* [Text]
↓↓↓
# LED lights and Garage door opener Hz problems



## Next72969 (Dec 9, 2012)

Big Guy said:


> Has anyone come across a problem with 7 or more LED light on and the remote for the garage door does not work as a Hz generated by the LED's creates a dead zone for the door openers. i have tried 2 different brands of LED's in a house and find the detached garage door opener 60 feet away and the other openers in the area do not work when the LED's are on.
> Has anyone found a fix for this as I have 38 LED's installed at one job!!


I'm sorry, I've never heard of such a thing. How did you come to this conclusion?


----------



## Sparky 61 (Feb 25, 2009)

I have looked into this also, and have found that LED lights turn off and on about 30 times a second and produce a Hz of 30 to 300 megahertz. craftsman, Liftmaster door openers are in the 250 to 350 megahertz range.
LED brands CREE, TCP, Philips, Commercial Electric, say nothing about a problem on the web sites. Standard says that It's lights may interfere with other products.
I have found that when 7 LED light are on that are close to each other as in Kitchen pot lights a field is generated that reaches more than 100ft. radius. I have contacted craftsman door openers and they know about the problem and have no solution for it yet.


----------



## southernelectric30 (Mar 11, 2013)

Yup. Had a very similar problem on a job a few months back with some Progress Lighting LED's. When the kitchen lights, or sofft can lights were on, the remote for the LiftMaster garage doors would not operate. Had to switch a total of 40 (all) LED's out to prevent any chance of it happening again. A very tough story to explain to a HO. But I ended up using HALO LED'S from HD and everything works fine now.
↑↑↑
* [Data extract]
↓↓↓
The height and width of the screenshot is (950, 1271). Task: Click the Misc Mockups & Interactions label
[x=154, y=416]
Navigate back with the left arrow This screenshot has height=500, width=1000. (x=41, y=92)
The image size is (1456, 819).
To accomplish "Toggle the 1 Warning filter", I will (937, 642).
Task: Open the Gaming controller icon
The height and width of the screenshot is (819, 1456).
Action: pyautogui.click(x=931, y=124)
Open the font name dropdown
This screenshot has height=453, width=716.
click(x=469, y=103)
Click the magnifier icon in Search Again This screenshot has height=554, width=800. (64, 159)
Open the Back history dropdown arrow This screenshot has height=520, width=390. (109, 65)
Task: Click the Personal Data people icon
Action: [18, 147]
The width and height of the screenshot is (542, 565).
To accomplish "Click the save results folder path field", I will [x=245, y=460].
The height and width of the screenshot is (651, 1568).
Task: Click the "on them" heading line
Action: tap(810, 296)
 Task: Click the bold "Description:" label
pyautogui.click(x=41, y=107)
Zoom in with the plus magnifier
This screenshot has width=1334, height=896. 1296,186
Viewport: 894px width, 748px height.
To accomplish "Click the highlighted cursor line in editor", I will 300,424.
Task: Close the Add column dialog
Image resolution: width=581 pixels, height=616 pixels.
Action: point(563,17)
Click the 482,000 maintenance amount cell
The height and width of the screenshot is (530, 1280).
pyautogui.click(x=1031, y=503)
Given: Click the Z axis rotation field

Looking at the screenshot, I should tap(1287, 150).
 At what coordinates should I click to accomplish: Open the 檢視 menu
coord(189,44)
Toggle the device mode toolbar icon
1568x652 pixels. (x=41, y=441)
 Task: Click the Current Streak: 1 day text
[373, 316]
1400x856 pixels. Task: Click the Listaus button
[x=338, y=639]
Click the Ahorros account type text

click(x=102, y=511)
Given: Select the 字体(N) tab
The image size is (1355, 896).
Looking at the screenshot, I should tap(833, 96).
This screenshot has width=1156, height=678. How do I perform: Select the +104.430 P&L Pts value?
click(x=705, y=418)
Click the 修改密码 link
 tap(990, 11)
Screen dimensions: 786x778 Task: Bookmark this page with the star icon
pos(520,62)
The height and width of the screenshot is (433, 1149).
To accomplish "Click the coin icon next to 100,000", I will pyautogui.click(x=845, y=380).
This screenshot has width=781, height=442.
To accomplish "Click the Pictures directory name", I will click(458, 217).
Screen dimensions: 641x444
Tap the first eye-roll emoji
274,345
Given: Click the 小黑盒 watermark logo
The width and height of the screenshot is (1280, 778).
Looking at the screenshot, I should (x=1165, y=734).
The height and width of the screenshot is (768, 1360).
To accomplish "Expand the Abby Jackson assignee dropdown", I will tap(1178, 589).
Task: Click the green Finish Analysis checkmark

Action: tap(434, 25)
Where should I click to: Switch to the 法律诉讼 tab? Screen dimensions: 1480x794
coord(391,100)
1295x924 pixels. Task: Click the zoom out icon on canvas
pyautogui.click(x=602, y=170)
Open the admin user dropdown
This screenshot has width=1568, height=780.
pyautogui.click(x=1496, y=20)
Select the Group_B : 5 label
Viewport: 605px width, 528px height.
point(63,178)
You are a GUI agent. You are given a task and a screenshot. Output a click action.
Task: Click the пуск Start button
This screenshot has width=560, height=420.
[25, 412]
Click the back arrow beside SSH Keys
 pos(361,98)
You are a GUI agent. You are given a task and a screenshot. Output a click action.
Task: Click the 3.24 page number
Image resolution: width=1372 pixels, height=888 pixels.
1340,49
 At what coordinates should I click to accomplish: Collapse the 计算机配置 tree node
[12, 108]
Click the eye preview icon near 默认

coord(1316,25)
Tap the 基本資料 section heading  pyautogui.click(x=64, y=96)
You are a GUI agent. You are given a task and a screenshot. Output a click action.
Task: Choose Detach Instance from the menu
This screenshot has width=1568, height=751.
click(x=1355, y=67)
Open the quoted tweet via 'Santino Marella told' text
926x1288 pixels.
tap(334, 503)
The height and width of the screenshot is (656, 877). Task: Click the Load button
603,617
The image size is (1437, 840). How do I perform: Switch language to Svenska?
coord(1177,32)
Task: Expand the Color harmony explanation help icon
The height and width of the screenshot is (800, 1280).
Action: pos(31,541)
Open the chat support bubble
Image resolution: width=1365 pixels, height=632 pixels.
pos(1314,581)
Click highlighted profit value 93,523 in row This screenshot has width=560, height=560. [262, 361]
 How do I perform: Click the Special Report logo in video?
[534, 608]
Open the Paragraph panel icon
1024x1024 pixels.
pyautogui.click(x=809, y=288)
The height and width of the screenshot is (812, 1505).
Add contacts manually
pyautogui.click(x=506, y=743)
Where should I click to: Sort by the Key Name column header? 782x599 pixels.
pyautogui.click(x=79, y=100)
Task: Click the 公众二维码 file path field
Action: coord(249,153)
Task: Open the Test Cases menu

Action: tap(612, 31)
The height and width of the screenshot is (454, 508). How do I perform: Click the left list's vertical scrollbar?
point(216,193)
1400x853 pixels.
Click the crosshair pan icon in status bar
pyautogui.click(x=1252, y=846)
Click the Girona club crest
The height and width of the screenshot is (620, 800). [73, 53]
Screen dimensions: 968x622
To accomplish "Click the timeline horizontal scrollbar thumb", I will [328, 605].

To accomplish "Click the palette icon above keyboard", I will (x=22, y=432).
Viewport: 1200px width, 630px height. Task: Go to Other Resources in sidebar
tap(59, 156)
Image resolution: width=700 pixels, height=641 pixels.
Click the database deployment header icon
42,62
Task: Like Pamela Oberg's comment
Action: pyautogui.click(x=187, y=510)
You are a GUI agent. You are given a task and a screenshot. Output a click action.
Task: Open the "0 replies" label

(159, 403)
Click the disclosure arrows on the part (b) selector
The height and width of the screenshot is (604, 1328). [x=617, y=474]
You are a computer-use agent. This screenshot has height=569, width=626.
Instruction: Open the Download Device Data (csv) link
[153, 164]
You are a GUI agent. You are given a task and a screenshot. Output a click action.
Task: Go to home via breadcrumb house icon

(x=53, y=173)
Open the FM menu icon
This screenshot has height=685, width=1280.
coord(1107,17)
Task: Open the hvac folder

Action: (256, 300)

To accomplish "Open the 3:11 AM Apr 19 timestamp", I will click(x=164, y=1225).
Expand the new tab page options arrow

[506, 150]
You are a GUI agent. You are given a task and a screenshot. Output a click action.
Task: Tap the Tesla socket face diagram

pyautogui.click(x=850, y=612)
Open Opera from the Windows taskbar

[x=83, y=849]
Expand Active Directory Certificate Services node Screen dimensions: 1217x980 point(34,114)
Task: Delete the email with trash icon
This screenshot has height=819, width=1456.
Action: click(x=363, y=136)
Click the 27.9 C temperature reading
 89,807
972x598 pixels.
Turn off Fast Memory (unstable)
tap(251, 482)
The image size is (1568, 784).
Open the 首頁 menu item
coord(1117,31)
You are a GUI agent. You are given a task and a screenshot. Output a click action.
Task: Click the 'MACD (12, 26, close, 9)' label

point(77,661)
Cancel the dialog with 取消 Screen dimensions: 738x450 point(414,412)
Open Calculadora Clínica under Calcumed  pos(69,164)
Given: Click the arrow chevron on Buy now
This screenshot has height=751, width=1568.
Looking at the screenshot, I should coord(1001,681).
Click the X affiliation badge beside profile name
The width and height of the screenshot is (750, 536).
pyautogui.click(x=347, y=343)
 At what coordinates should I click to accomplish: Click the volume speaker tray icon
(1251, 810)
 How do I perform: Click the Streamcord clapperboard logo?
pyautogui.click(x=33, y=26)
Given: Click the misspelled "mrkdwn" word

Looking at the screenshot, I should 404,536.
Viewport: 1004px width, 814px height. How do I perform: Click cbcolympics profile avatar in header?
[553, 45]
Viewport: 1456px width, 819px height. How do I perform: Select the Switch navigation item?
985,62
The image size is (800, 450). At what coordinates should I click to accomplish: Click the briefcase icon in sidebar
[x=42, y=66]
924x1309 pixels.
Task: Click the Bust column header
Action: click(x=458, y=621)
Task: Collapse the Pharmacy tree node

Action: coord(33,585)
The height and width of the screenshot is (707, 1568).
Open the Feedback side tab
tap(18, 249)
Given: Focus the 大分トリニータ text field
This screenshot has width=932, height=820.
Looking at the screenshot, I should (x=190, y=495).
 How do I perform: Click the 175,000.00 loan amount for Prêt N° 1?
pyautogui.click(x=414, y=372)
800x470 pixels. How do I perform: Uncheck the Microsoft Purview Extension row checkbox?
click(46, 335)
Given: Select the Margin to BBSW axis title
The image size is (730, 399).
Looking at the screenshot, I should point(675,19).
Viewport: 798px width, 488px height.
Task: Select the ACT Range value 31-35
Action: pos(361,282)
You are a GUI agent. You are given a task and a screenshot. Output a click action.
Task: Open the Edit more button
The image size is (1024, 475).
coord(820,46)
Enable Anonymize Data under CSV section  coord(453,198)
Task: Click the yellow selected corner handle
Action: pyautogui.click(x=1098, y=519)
↑↑↑
* [What this task involves] Continue the forum thread on LED lights and garage door opener interference from the point where it stops.

* [Output for this task]
----------



## Sparky 61 (Feb 25, 2009)

Thanks i'll look into the Halo RL406830WH-C by Cooper Lighting. Have you found any other problems with LED lighting??


----------



## Sparky 61 (Feb 25, 2009)

Went to HD and picked up some LED's to try and you are right the problem is gone ........ Just not happy with the $50.00 price per LED but it did fix the problem!!! So thanks again to Southernelectric30:thumbsup:


----------



## Southeast Power (Jan 18, 2009)

Big Guy said:


> Has anyone come across a problem with 7 or more LED light on and the remote for the garage door does not work as a Hz generated by the LED's creates a dead zone for the door openers. i have tried 2 different brands of LED's in a house and find the detached garage door opener 60 feet away and the other openers in the area do not work when the LED's are on.
> Has anyone found a fix for this as I have 38 LED's installed at one job!!


Install one regular lamp in the circuit and check back with us in the morning. 
This seems to solve 1/2 the LED lamp problems I find.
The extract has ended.